Well, I would describe myself as identity- forward.  The term does not exist; I made it up.  And this is what persons who create must do.  We have to create what is not, what will be if someone would have the courage to think, believe and say it.

Like designers who create from what is not, who pull from their imaginations, I have looked at what society has to offer and decided against being cut from the same cloth.  I am choosing to not get behind the color line and not even to get ahead of it.

I want to erase it.  I see another way of being and it fits me better.  Post- racial comes in all sizes and for all shapes.  Orders are welcome.


Bigger Words

4485212670_692de0d90a“…as it is written, ‘I have made you the father of many nations’)– in the presence of the God in whom he believed, who gives life to the dead and calls into existence the things that do not exist.” ~ Romans 4.17, NRSV

Paul is writing about Abraham, the father of our faith and likewise, the ability of our Father, God who “calls into existence the things that do not exist.”  As a child of God, I do believe that I have this same ability.
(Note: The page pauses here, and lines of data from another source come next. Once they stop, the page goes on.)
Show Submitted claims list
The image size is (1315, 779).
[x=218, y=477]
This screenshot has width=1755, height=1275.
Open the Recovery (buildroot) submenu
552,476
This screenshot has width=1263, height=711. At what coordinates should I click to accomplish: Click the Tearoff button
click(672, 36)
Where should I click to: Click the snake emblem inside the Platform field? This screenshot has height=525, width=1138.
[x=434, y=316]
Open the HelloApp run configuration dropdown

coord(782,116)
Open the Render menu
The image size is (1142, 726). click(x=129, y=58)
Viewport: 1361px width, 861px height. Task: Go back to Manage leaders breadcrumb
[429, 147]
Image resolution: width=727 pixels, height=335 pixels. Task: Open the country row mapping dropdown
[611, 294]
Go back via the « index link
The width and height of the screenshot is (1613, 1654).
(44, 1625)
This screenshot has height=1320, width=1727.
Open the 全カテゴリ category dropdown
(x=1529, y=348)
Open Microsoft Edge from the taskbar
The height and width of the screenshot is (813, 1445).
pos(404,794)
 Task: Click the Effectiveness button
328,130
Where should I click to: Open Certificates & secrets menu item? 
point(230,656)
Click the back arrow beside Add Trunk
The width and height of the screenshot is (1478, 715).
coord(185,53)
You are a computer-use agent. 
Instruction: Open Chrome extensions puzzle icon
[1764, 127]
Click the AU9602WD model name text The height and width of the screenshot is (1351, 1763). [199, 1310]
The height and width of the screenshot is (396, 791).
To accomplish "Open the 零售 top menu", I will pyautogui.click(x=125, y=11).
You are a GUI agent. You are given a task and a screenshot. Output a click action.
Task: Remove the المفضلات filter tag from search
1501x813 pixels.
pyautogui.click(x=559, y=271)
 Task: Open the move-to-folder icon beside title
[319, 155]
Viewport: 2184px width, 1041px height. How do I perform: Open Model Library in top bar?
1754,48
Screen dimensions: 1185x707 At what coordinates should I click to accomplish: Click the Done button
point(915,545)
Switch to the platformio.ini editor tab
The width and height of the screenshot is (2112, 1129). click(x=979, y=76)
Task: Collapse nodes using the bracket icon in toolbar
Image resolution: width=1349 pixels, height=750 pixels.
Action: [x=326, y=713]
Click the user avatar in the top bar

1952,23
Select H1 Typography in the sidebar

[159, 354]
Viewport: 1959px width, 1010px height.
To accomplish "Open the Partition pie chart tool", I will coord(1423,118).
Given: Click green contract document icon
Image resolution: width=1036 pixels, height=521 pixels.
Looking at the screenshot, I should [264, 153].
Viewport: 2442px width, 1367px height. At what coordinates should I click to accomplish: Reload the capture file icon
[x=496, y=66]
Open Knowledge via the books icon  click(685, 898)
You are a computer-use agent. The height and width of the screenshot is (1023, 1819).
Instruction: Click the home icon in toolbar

There are days when I feel trapped in the ordinary, stuck chasing persons who talk, think and travel in circles and packs of the predictable, who have the same problems and resolve at the same conclusions every single time.  I point to a new path; they point to the crowd.  “Every one is going this way.  Why can’t you just follow history?  Why can’t you be who we have always been.”

It is because I have a vision of a race-less humanity.  I can feel the potential of our extraordinary being.  We are more than flesh; we are spirit.

I recognize that I am caught in the mundane but the mysterious is in sight.  I am inching closer to my true self with every declaration of race-lessness.  A race- less life is a Christ- filled life.

And in the same manner, I am moving close to the Eternal God though time often interjects.  The clock’s hands get in the way of this timeless, boundary-free existence.  They point to the past too, making connections that string me along until I see the pattern, the cycle… the circles.

I can’t walk that way.  Though my flesh attempts to ground me, my spirit soars.

And I have better words than race for my humanity, my being and belonging.  I have bigger words than its systems of hatred and rejection, of lawlessness and fear.  I have the omnipresent Word that cannot be segregated or divided, colored in or categorized.

God is the Word unspoken, self- existent and self- evident.  Made in God’s image, I cannot be what race suggests.  The word is simply too small.  There is not enough room for me there; I cannot conform.

So, I build the place my soul can inhabit.  Sight unseen, I call it into existence now.  Post- racial.